An important document on financial reform released today by the Vatican's justice and peace office is a timely challenge to conservative political leaders eager to carve up the Dodd-Frank Wall Street reform law passed last year. For that matter, the 41-page document - "Toward Reforming the International Financial and Monetary Systems in the Context of Global Public Authority" -  is far to the left of almost any politician in the United States (short of Rep. Bernie Sanders) and should also give pause to Democrats whose fundraising coffers spill over with contributions from a financial sector that has been allowed to run amok over the past three decades.

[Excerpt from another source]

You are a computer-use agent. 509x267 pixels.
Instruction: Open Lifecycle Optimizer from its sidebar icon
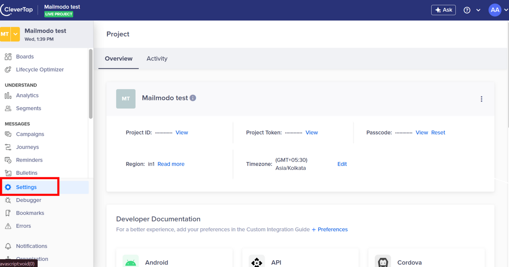pos(8,70)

If deregulation and free-market fundamentalism have largely defined the American posture, the Vatican is challenging world financial and political leaders to rethink structural systems and the moral foundation of neoliberal economics. Showing that Vatican officials think in centuries but also read the morning headlines, it addresses "the speculative bubble in real estate," and calls for a "minimum, shared body of rules to manage the global financial market" - pointing to "rapid, uneven growth" that has arisen because of the "overall abrogation of controls on capital movements and the tendency to deregulate banking and financial activities." Catholic News Service has the most complete coverage so far.

The document cited the teachings of popes over the last 40 years on the need for a universal public authority that would transcend national interests. The current economic crisis, which has seen growing inequality between the rich and poor of the world, underlines the necessity to take concrete steps toward creating such an authority, it said. One major step, it said, should be reform of the international monetary system in a way that involves developing countries. The document foresaw creation of a "central world bank" that would regulate the flow of monetary exchanges; it said the International Monetary Fund had lost the ability to control the amount of credit risk taken on by the system. The document also proposed:
  • Taxation measures on financial transactions. Revenues could contribute to the creation of a "world reserve fund" to support the economies of countries his by crisis, it said.
  • Forms of recapitalization of banks with public funds that make support conditional on "virtuous" behavior aimed at developing the real economy.
  • More effective management of financial shadow markets that are largely uncontrolled today.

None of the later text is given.